# Task statement
Reproduce, word for word, the passage of the essay about leaving a relationship that lies between "Day by day, the" and "or found anywhere.", inclusive.

# Provided text

========

IMG_0897Awhile back I made the decision to leave a relationship I was in. As decision making often goes, the lead up to the decision was distressing, agonizing even as I searched my heart for right answers of what to do, all the while not really wanting to do what was right knowing it would be the most inconvenient and painful for all parties in the short run. I vacillated back and forth, one moment totally ready to stick it out and make it all okay no matter what, believing it would be; and the next knowing some things were beyond my control and repair.

Day by day, the situation had become increasingly unbearable in exact proportion to the good that seemed to be leaving for both of us. Looking in the mirror, I was looking like someone else looking back at me. My joie de vivre had taken flight to distant shores. My soul was shriveling and meaningful purpose or repair wasn’t to be conjured up or found anywhere.

Then one morning after a particularly bad night, I just woke up with perfect clarity of what I had to do.

I took comfort all the while in my questioning knowing that the decision would make itself. I knew I didn’t have to rush to judgement or do anything ahead of schedule. However, I will add the proviso this may not be true in every case, and indecision and vacillation can too often render one immobilized, keep a person in a stagnant or even dangerous situation, or at the very least, from their most authentic selves. The thing was I knew myself well enough to know how resilient I am, how much of a survivor, that I have survived far more painful things. I knew I would ultimately do what I needed to do to save the only life I really could when nothing else was working—my own.

I knew there would be those who would disagree with my decision, who would call me wrong for doing so, who would question my motives, who would no longer call me friend. I knew this questioning might arise from people who thought they knew what was best for me or my partner, or thought they had a grasp on who I am or what the situation was. Nonetheless, I knew in the depths of me what was true, and I left in spite of the clamoring voices that might surround me.

It was one of those watershed moments in life when you know you are going to have start from scratch all over again. It’s not like I haven’t had to build from the bottom up before. It’s a kind of fire in your life that burns the house down. It’s damn hard work to rebuild. It’s damn inconvenient, too.

========

# Data under study
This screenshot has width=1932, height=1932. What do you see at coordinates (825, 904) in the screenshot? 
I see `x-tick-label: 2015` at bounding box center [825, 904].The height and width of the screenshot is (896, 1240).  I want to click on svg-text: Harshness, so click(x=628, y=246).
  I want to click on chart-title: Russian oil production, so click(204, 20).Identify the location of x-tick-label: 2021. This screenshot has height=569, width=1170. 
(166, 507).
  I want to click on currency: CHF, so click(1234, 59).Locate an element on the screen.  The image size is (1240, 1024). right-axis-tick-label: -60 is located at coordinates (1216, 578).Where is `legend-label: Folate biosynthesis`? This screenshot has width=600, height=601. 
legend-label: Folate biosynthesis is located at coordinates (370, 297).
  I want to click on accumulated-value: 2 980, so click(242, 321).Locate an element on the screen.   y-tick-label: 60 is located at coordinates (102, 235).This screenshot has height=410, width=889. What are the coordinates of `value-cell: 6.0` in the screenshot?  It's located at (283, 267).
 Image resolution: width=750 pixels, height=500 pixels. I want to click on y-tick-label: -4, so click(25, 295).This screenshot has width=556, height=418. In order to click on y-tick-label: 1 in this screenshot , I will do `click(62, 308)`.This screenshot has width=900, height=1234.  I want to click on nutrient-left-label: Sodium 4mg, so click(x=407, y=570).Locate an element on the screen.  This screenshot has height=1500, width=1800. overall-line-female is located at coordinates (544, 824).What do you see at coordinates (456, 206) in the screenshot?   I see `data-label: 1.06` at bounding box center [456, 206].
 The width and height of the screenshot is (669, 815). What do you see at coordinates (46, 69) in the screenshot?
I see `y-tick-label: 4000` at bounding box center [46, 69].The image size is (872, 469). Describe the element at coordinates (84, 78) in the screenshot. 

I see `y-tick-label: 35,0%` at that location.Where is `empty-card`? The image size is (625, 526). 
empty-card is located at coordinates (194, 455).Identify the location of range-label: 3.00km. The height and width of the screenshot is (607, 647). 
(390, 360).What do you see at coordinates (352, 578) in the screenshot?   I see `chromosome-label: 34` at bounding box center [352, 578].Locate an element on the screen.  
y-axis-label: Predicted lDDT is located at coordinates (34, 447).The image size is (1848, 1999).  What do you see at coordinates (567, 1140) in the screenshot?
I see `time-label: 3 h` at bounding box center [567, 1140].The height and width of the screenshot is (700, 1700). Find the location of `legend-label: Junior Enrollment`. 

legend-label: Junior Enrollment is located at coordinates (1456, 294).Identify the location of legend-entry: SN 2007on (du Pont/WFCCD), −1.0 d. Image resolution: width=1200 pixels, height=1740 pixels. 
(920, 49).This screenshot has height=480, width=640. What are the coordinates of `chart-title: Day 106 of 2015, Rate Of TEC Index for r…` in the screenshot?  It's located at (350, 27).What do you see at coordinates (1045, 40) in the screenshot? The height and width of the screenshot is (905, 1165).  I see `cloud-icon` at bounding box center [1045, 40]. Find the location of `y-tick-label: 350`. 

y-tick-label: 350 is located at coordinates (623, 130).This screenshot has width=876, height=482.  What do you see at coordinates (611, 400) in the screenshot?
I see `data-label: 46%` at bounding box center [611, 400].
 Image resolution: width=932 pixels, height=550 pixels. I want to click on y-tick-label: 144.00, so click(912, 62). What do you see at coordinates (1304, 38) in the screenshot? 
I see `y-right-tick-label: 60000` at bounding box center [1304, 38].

========

# Solved problem
Day by day, the situation had become increasingly unbearable in exact proportion to the good that seemed to be leaving for both of us. Looking in the mirror, I was looking like someone else looking back at me. My joie de vivre had taken flight to distant shores. My soul was shriveling and meaningful purpose or repair wasn’t to be conjured up or found anywhere.